(Records excerpted from a collection)
____
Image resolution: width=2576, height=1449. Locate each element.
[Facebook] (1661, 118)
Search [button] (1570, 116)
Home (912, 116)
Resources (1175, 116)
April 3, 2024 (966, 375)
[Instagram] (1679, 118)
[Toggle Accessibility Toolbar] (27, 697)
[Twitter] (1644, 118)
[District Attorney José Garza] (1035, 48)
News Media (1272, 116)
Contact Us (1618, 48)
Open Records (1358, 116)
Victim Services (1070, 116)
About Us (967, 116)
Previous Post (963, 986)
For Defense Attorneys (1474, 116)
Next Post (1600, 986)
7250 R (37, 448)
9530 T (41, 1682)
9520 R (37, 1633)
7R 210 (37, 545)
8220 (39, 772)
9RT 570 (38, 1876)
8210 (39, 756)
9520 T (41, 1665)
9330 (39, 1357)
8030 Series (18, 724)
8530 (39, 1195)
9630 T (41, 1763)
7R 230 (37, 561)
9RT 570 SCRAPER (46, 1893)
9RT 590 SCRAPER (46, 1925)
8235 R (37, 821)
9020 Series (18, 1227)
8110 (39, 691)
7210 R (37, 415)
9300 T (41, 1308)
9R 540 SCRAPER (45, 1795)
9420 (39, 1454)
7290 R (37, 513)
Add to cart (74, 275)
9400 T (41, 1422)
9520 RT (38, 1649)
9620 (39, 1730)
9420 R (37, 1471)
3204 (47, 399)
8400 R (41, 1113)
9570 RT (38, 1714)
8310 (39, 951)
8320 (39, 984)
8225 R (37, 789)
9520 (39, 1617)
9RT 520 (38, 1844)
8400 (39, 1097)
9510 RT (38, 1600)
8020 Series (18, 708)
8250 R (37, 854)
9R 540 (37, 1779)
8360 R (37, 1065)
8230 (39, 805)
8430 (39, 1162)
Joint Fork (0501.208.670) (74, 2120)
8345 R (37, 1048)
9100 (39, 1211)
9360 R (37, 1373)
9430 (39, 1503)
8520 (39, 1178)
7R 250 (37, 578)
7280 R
____
# What you have to do:
Your answer should be the records above, set down exactly.

# Completed task:
Image resolution: width=2576, height=1449. Locate each element.
[Facebook] (1661, 118)
Search [button] (1570, 116)
Home (912, 116)
Resources (1175, 116)
April 3, 2024 (966, 375)
[Instagram] (1679, 118)
[Toggle Accessibility Toolbar] (27, 697)
[Twitter] (1644, 118)
[District Attorney José Garza] (1035, 48)
News Media (1272, 116)
Contact Us (1618, 48)
Open Records (1358, 116)
Victim Services (1070, 116)
About Us (967, 116)
Previous Post (963, 986)
For Defense Attorneys (1474, 116)
Next Post (1600, 986)
7250 R (37, 448)
9530 T (41, 1682)
9520 R (37, 1633)
7R 210 (37, 545)
8220 (39, 772)
9RT 570 (38, 1876)
8210 (39, 756)
9520 T (41, 1665)
9330 (39, 1357)
8030 Series (18, 724)
8530 (39, 1195)
9630 T (41, 1763)
7R 230 (37, 561)
9RT 570 SCRAPER (46, 1893)
9RT 590 SCRAPER (46, 1925)
8235 R (37, 821)
9020 Series (18, 1227)
8110 (39, 691)
7210 R (37, 415)
9300 T (41, 1308)
9R 540 SCRAPER (45, 1795)
9420 (39, 1454)
7290 R (37, 513)
Add to cart (74, 275)
9400 T (41, 1422)
9520 RT (38, 1649)
9620 (39, 1730)
9420 R (37, 1471)
3204 (47, 399)
8400 R (41, 1113)
9570 RT (38, 1714)
8310 (39, 951)
8320 (39, 984)
8225 R (37, 789)
9520 (39, 1617)
9RT 520 (38, 1844)
8400 (39, 1097)
9510 RT (38, 1600)
8020 Series (18, 708)
8250 R (37, 854)
9R 540 (37, 1779)
8360 R (37, 1065)
8230 (39, 805)
8430 (39, 1162)
Joint Fork (0501.208.670) (74, 2120)
8345 R (37, 1048)
9100 (39, 1211)
9360 R (37, 1373)
9430 (39, 1503)
8520 (39, 1178)
7R 250 (37, 578)
7280 R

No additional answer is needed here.